Les États-Unis et l'Union européenne ont annoncé hier le lancement de négociations en vue d'un accord de libre-échange. Le président Obama avait évoqué le sujet la veille, dans son discours sur l'état de l'Union, déclarant qu'«un commerce libre et équitable de part et d'autre de l'Atlantique soutiendra des millions d'emplois américains bien payés.»

Depuis plusieurs mois, au Canada, on craignait cette annonce. Le gouvernement Harper a entrepris il y a presque quatre ans des pourparlers avec l'UE sur un Accord économique et commercial global (AECG). Certains croient que, si ces interminables négociations n'aboutissent pas rapidement, les Européens s'en désintéresseront au profit de leurs discussions avec les États-Unis.

Pour l'Europe, en effet, le marché américain est beaucoup plus important que celui au nord. Déjà, les États-Unis sont le partenaire commercial le plus important de l'UE: ils achètent 17% des exportations de marchandises européennes contre seulement 1,9% pour le Canada.

Le début de pourparlers États-Unis/Europe accroît la pression sur le gouvernement du Canada pour qu'il conclue rapidement l'AECG avec l'Union européenne. Hier, le président de la Commission européenne, José Manuel Barroso, a indiqué que l'accord avec le Canada était «très proche d'une finalisation». Il ne resterait que quelques dossiers sur lesquels il n'y a pas entente. Toutefois, il s'agit des questions les plus délicates, celles pour lesquelles les compromis finaux devront être décidés au plus haut niveau politique.
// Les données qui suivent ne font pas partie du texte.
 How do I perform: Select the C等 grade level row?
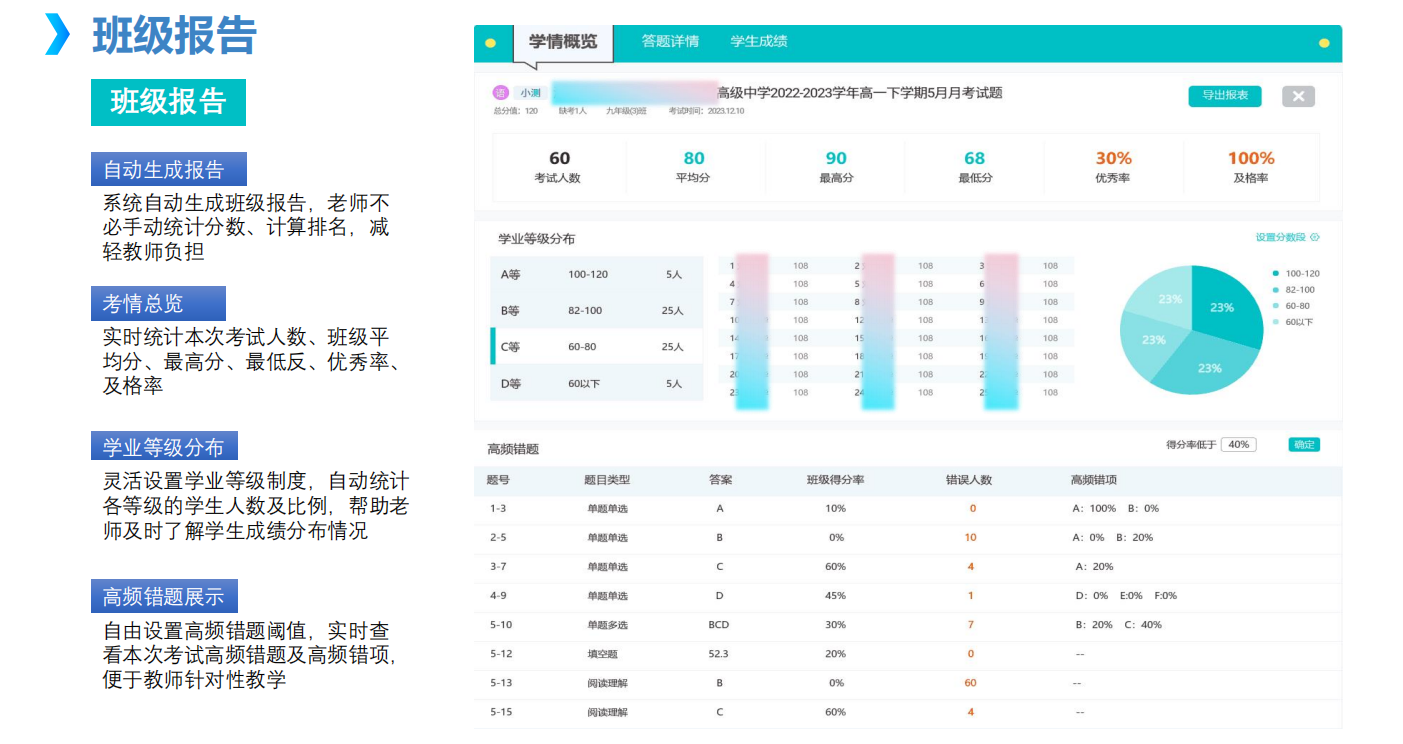coord(596,347)
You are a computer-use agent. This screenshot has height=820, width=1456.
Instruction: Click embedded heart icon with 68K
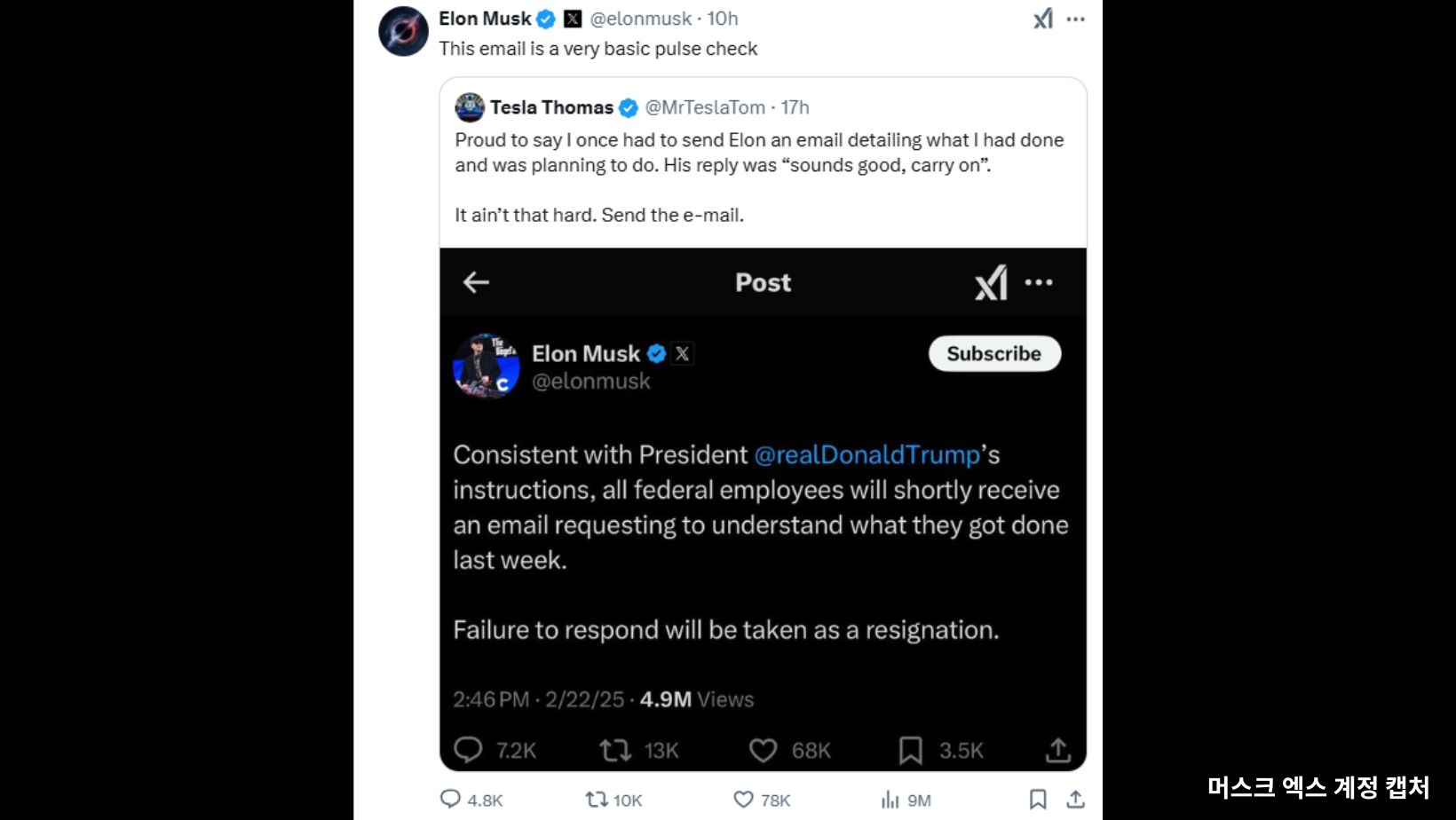[x=764, y=750]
On pense, entre autres, au commerce des produits agricoles, à la protection des brevets pharmaceutiques et à l'accès aux contrats publics dans les secteurs des transports collectifs et de l'énergie.

Selon certains qui suivent les négociations de près, les Européens voudront absolument conclure une entente avec le Canada afin d'établir des précédents qui les aideront dans leurs discussions avec les États-Unis. D'autres observateurs croient plutôt que les négociateurs européens adopteront la ligne dure avec le Canada, voulant éviter de faire des concessions qui affaibliraient leur main face à leurs homologues américains.

Cette dernière hypothèse est particulièrement inquiétante pour les Canadiens, d'autant que selon des documents ayant fait l'objet d'une fuite, les Européens se montraient déjà très gourmands.

À Ottawa, le gouvernement conservateur a fait de l'ouverture de nouveaux marchés pour les entreprises canadiennes l'une de ses priorités. L'échec des discussions avec l'Europe serait donc un dur coup pour Stephen Harper. Par contre, des compromis que la population jugerait excessifs comporteraient un coût politique élevé.

Ainsi, au cours des prochaines semaines, M. Harper aura à prendre l'une des décisions les plus difficiles et les plus importantes de ses années comme premier ministre.